Before having my first baby I had visions of my perfect labour. I know right. I would deliver my baby naturally, drug free with minimal pain, looking fierce and fabulous as I easily breastfed my newborn. Safe to say that didn’t go to plan at ALL. It was messy and long and sooo painful, and I begged like a starving woman for any kind of pain relief. The photos of me post birth are awful; I’m covered in poo, my baby’s or mine I’m not sure, and I looked like I had been ten rounds in a boxing ring.
I had fantasised about the moments of bonding I would have when I first saw my baby but in reality I was just so glad it was over. I loved my baby but honestly the main thing I felt was relief.
The one thing I felt really pleased about as I lay there with a screaming baby feeling battered and bruised, was that I had made the decision to donate my baby’s cord blood. When my midwife had approached me about donating my baby’s cord blood during pregnancy, my first reaction was hell NO. Especially when I found out that it required two extra people in the room at the exact moment of birth. I was already overthinking who was going to be in the room as it was.
After reading about what cord blood could do to help other people, I agreed to do it. Cord blood is normally thrown away after the birth but it’s a source of blood stem cells for patients who need a bone marrow transplant. Cord blood that isn’t a perfect match is more effective because the body is less likely to react against it.

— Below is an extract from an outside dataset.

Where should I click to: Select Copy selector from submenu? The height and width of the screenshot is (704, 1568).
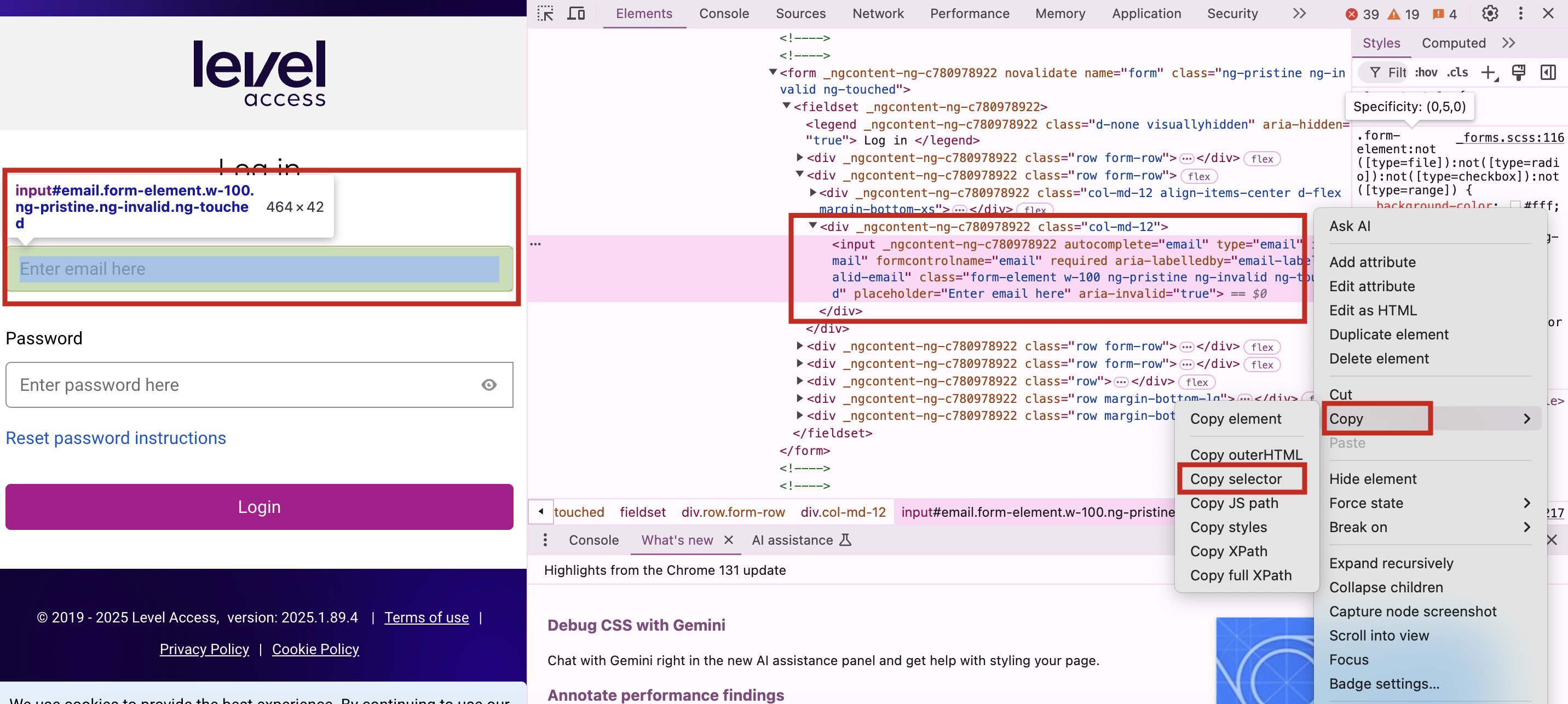tap(1236, 478)
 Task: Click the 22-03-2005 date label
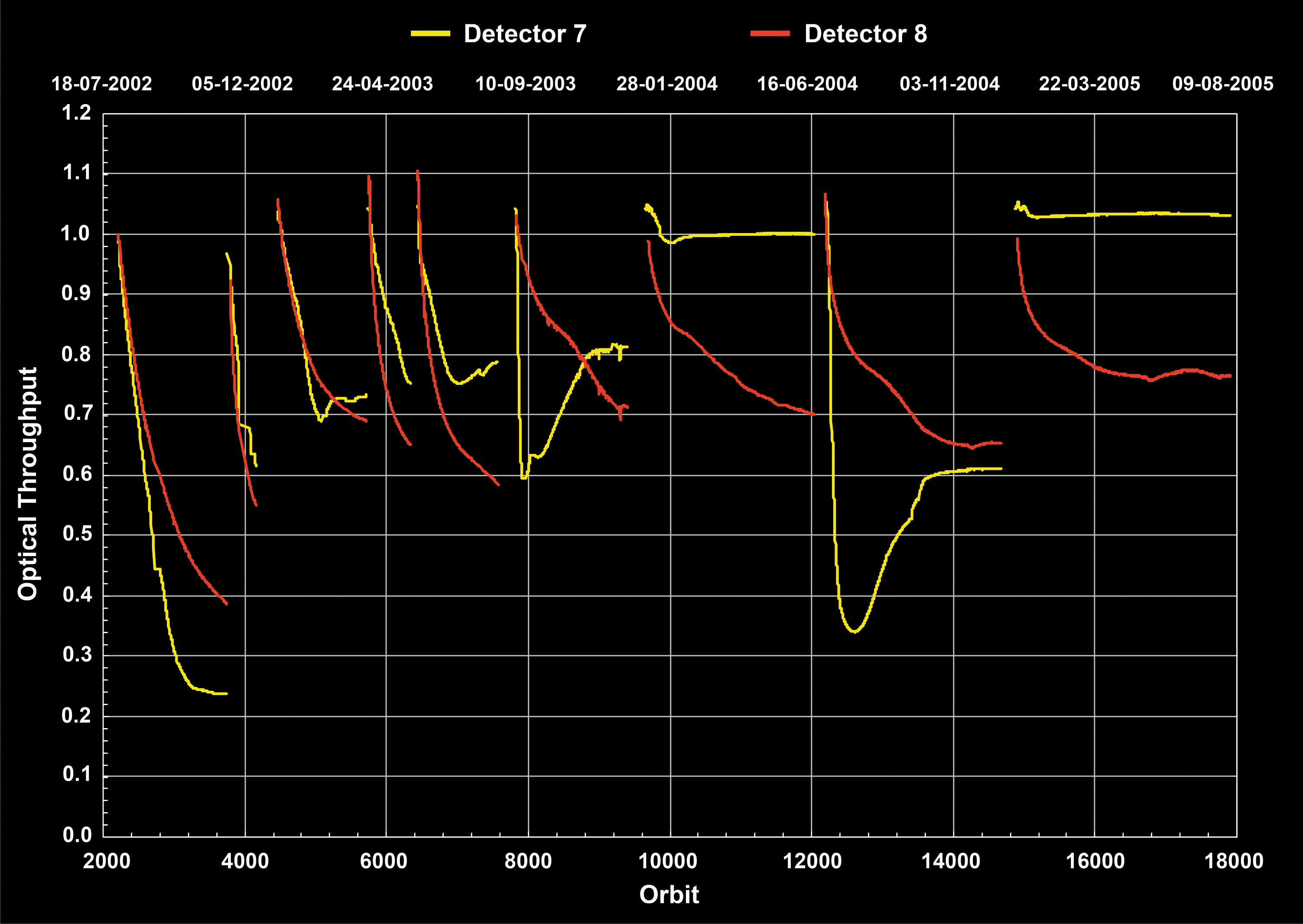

You can also pay to bank your baby’s cord blood should they need it at a future date. After looking into it I realised it was something I couldn’t afford so agreed to donate the cord blood.
As my baby entered the world to her screams and mine, two cord blood midwives took the cord blood. To be honest I don’t even remember them being there. You could say I had my mind on other things. They came by the next day to ask me some health questions and I didn’t even recognise them. Ha!
Twelve months later I got a call out of the blue to tell me after rigorous testing the cord blood has passed all the tests and was actually going on to help people. I was so majorly chuffed. Something I had produced, that would have otherwise been thrown away, was going to save lives. It was an incredible feeling. I can’t wait to tell my daughter what we did together from the moment we met.
This isn’t a sponsored post just something we think is an ace thing to do.
Would you donate your baby’s cord blood?